Dataset records
--
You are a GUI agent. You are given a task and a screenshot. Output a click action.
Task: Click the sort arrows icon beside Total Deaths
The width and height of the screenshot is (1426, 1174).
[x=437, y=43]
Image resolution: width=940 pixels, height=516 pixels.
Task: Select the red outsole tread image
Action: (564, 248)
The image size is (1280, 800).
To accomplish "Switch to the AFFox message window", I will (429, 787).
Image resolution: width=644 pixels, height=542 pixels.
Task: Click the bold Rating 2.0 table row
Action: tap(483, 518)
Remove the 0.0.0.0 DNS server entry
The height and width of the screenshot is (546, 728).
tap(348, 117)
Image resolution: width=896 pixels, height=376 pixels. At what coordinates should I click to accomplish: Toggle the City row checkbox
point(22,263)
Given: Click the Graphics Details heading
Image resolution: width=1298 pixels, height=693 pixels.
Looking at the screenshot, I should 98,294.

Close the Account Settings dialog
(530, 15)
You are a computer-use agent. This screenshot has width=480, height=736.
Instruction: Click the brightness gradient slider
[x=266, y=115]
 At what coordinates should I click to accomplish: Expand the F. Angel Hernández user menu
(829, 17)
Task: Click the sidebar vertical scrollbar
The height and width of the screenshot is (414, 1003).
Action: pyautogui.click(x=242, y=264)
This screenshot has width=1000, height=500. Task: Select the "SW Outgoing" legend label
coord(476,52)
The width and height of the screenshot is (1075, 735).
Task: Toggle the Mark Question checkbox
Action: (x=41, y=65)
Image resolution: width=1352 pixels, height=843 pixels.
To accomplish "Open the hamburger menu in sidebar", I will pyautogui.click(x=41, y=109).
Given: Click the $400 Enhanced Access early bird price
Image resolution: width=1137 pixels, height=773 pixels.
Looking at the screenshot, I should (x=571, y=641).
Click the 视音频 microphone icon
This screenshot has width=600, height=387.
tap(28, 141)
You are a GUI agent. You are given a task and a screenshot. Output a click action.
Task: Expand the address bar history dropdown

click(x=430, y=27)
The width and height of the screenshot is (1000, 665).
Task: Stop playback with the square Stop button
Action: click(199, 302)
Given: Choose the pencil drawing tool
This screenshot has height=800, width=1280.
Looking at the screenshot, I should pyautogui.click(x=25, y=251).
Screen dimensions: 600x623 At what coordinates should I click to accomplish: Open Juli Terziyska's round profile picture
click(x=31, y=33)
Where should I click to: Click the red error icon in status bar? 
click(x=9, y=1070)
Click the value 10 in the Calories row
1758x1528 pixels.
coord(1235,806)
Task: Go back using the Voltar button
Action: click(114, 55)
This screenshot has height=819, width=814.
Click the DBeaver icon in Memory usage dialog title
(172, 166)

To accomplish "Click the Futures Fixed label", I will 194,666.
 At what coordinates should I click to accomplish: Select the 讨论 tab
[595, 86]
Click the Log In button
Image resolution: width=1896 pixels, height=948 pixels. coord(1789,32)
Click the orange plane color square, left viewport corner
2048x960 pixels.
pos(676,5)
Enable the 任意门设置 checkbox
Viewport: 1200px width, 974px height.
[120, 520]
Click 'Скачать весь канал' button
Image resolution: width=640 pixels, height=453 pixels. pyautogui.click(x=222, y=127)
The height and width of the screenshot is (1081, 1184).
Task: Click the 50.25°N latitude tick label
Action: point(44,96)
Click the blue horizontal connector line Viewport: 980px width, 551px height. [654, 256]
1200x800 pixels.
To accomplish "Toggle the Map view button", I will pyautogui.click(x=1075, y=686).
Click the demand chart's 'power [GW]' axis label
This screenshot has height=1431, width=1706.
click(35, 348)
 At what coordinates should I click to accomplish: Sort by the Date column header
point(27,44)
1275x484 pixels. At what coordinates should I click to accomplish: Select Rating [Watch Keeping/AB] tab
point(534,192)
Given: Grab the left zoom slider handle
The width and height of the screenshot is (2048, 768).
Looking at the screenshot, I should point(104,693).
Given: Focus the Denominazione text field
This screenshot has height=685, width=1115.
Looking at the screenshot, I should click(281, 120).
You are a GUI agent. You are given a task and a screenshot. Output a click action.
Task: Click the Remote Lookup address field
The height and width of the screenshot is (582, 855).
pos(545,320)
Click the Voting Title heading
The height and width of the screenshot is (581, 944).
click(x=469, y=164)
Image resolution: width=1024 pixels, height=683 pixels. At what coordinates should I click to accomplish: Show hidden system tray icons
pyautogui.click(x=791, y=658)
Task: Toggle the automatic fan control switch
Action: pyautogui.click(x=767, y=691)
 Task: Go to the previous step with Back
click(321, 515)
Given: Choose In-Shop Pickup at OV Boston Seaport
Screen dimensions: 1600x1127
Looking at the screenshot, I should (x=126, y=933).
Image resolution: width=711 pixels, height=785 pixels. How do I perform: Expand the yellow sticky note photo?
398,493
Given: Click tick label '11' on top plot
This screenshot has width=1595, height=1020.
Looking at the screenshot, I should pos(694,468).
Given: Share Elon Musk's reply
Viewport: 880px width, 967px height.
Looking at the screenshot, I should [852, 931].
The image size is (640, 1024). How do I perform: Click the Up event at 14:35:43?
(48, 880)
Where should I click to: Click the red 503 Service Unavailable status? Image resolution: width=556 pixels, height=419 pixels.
--
Filter the data for the string "sidebar". Copy each matching line.

Output of the task
Task: Click the sidebar vertical scrollbar
To accomplish "Open the hamburger menu in sidebar", I will pyautogui.click(x=41, y=109).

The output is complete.